**** Text to read ****

NYU/Princeton Conference on Mobile and Location Privacy: A Technology and Policy Dialog

Date: Friday, April 13, 2012
Time: 9:30 AM – 5:00 PM
Location: New York University School of Law, Lipton Hall, 108 West 3rd Street (between Sullivan and MacDougal Streets), New York City

Co-sponsored by the New York University Information Law Institute and the Princeton Center for Information Technology Policy, with generous support from Microsoft.

This event has occurred. Videos of the keynote address and technology demonstration are at the following links:

Conference description: The age of ubiquitous computing is here. People routinely carry smartphones and other devices capable of recording and transmitting immense quantities of personal information and tracking their every move. Privacy has suffered in this new environment, with new reports every week of vulnerabilities and unintended disclosures of private information. On Friday, April 13, 2012, New York University’s Information Law Institute and Princeton’s Center for Information Technology Policy will host a technology and policy dialogue about the new world of mobile and location privacy. The gathering aims to bring together the policy and technology communities to discuss the substantial privacy issues arising from the growth of mobile and location technologies. The conference will combine a variety of formats, including roundtable discussions on specific topics, a keynote address, and a technology demonstration.

Speakers

  • Edward Felten (Federal Trade Commission, Princeton University, Center for Information Technology Policy) will deliver a keynote address to spark the cross-disciplinary dialog, and
  • Ashkan Soltanti (Independent Researcher) will demonstrate key technological elements of mobile and location privacy.

Roundtable Discussions

Each roundtable discussion will begin with 5-minute comments on key issues from 5-7 invited discussants. A moderator will then guide roundtable discussion among all attendees. We anticipate a lively and balanced cross-disciplinary conversation among participants from academia, industry, government, and advocacy groups.

Roundtable 1: Models of Self-Regulating and Regulating Privacy

Description: Technology companies in several fields have adopted self-regulatory codes or guidelines to rein in business practices that affect customers’ privacy and avoid more formal and inflexible forms of government regulation. This roundtable will ask if these efforts have worked and whether there is a need for formal privacy regulation in the mobile industry.

Moderator:

  • Ira Rubinstein (New York University School of Law, Information Law Institute)

Discussants:

  • Michael Altschul (CTIA, The Wireless Association)
  • Justin Brookman (Center for Democracy and Technology)
  • Aaron Burstein (National Telecommunications and Information Administration)
  • Joel Reidenberg (Fordham University School of Law)
  • Sid Stamm (Mozilla)

****

Stated goal A.
From the conference announcement, extract the passage that begins at the words "Roundtable 1: Models" and stops after the words "The Wireless Association)".
Stated goal B.
Answer these questions using the conference announcement.
(i) In which hall at the New York University School of Law is the conference held?
(ii) How long are the comments that each invited discussant gives at the start of a roundtable discussion?
(iii) Who is the moderator of Roundtable 1?
Stated goal C.
State whether each statement agrees with the conference announcement, and support each answer with the deciding words quoted from it.
(i) Microsoft provided support for the event.
(ii) Ashkan Soltanti delivers the keynote address.
(iii) Each roundtable discussion opens with comments from three or four invited discussants.
The material placed after this point originates from a separate source.

**** Dataset extract ****

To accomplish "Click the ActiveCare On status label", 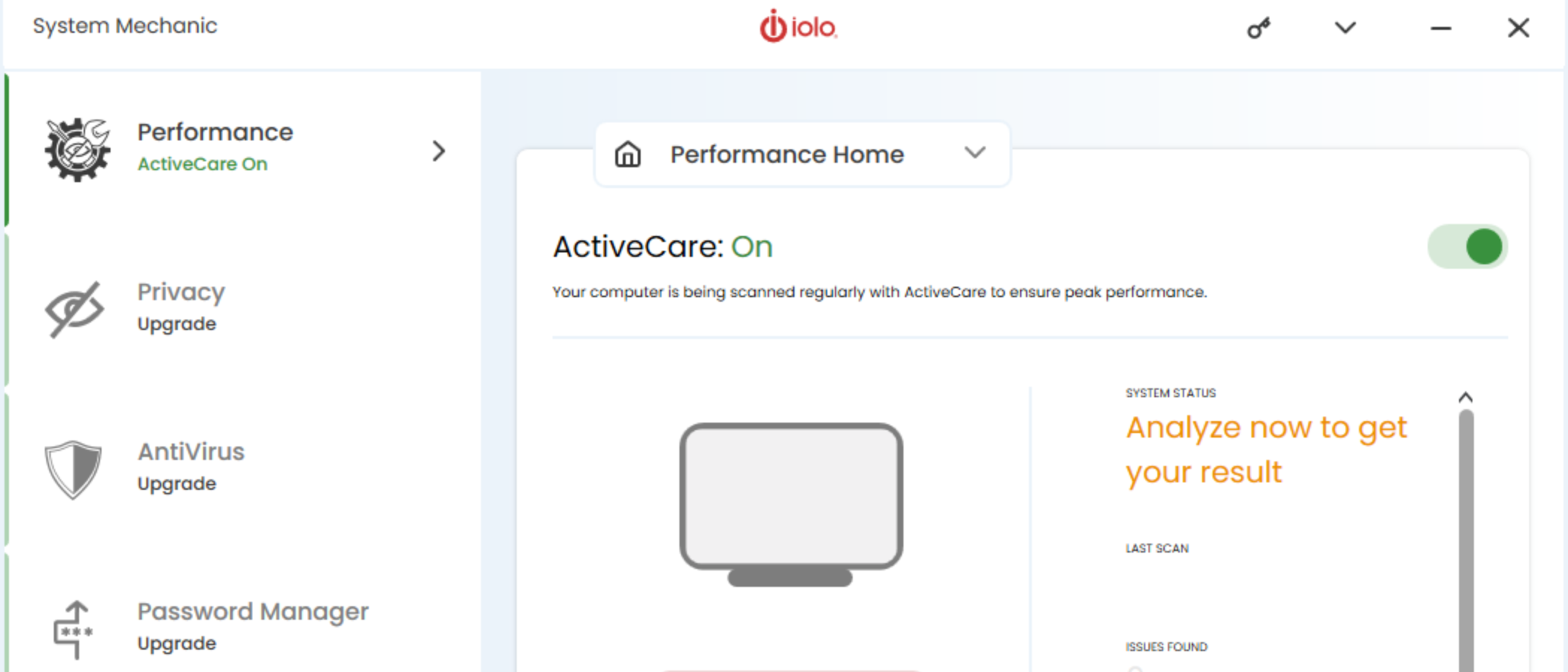I will pos(202,164).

****

Written response A.
Roundtable 1: Models of Self-Regulating and Regulating Privacy

Description: Technology companies in several fields have adopted self-regulatory codes or guidelines to rein in business practices that affect customers’ privacy and avoid more formal and inflexible forms of government regulation. This roundtable will ask if these efforts have worked and whether there is a need for formal privacy regulation in the mobile industry.

Moderator:

  • Ira Rubinstein (New York University School of Law, Information Law Institute)

Discussants:

  • Michael Altschul (CTIA, The Wireless Association)

Written response B.
(i) Lipton Hall
(ii) 5 minutes
(iii) Ira Rubinstein

Written response C.
(i) Yes: "with generous support from Microsoft."
(ii) No: "Edward Felten (Federal Trade Commission, Princeton University, Center for Information Technology Policy) will deliver a keynote address"
(iii) No: "5-minute comments on key issues from 5-7 invited discussants"